The way this was eventually implemented for the key rotation service was to compile a list of all projects in the organization that needed to be enrolled (enrolment into the key rotation service is indicated by setting a custom project label) with the corresponding project owner. After information about the project and its owner have been collected, a new Vault access token and corresponding Vault policy are created and provided to the project owner. From that moment on, the project owner owns an initial set of credentials allowing him/her to access the path in Vault containing the project’s service account keys.
Key Rotation Operational Process
After project enrolment into the key rotation service, a user can retrieve service account keys by authenticating with Vault and reading the project’s path in Vault. The key rotation service in this mode is responsible for creating new service account keys and storing them in Vault for a client’s consumption. In line with our corporate policy, a list of service accounts with service account keys older than 24 hours is compiled, and for those new keys are created and stored in Vault.

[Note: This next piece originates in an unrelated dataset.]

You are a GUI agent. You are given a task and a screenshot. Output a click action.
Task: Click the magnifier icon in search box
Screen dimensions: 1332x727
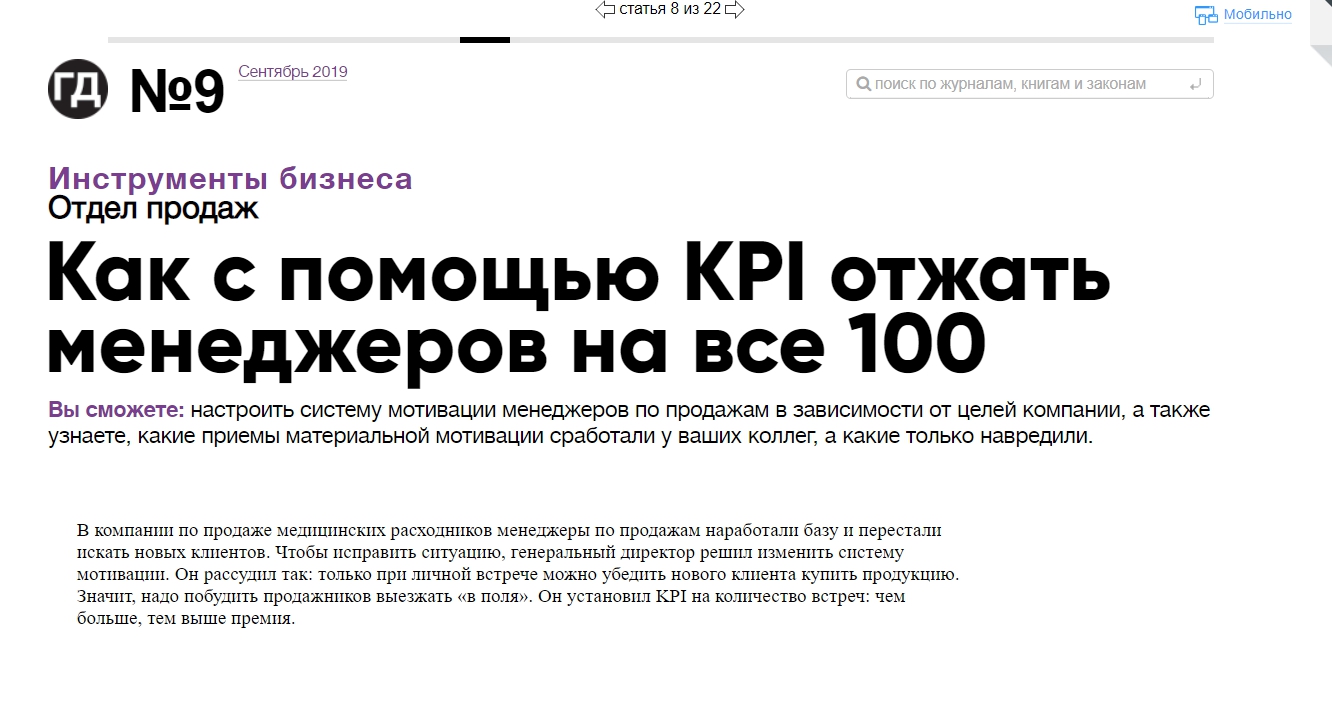863,85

During this phase, a scan of all enrolled projects is performed, removing any keys older than 24 hours.
The Cleaner service is responsible for maintaining the consistency of secrets data stored in Vault and the state of Google Cloud IAM. Cases when cleanup might be required include a project being deleted (the Vault user token path is removed), a project being unenrolled from the key rotation service (the project label is removed), a service account, or all keys for a service account, being removed (the service account key and Vault path are removed).
Combining all above-described elements of the key rotation process allows us to: centrally manage and enforce GCP service account key TTL and provide users with a convenient way of retrieving up-to-date service account keys.
As already mentioned, while key rotation is a simple concept, its practical implementation can be complex and require custom logic. Various ways of rotating GCP service account keys exist and implementation should consider aspects like user experience and flexibility, the ability to centrally manage and enforce key rotation/expiration, and the cost of maintaining the chosen solution. Each individual solution to the key rotation process will come with its own set of pros and cons, and as always, the best solution for an organization will depend on its requirements.
Going beyond service account keys, when designing a secure platform on Google Cloud, it’s worth mentioning other ways of achieving high levels of security while maintaining user convenience. If an application using a service account is hosted on GCP, an option of assigning a service account to resources (Compute Engine, GKE, etc) exists, avoiding the issue of having to manage service account keys completely. This is an appealing option, as no rotation or other maintenance of the service account keys is required.
Last but not least, Google Cloud regularly introduces new and exciting improvements for existing services, this is something worth keeping an eye on for improving your organisation’s security posture. Here at King, we always try to encourage Google Cloud on ways to make its portfolio better by giving regular feedback on their services.
Related to contents of this article and security in general, we would like to see more granular permissions management being implemented across more services, particularly in the case of service account keys creation and deletion, where a service account having granted iam.serviceAccountKeys.create and iam.serviceAccountKeys.delete permissions, can delete and create a service account key for other potentially higher privileged roles in a project.
We are continually developing and expanding our tech infrastructure thanks to GCP as well as reaching new flexibility in scaling and development cycles in a secured environment.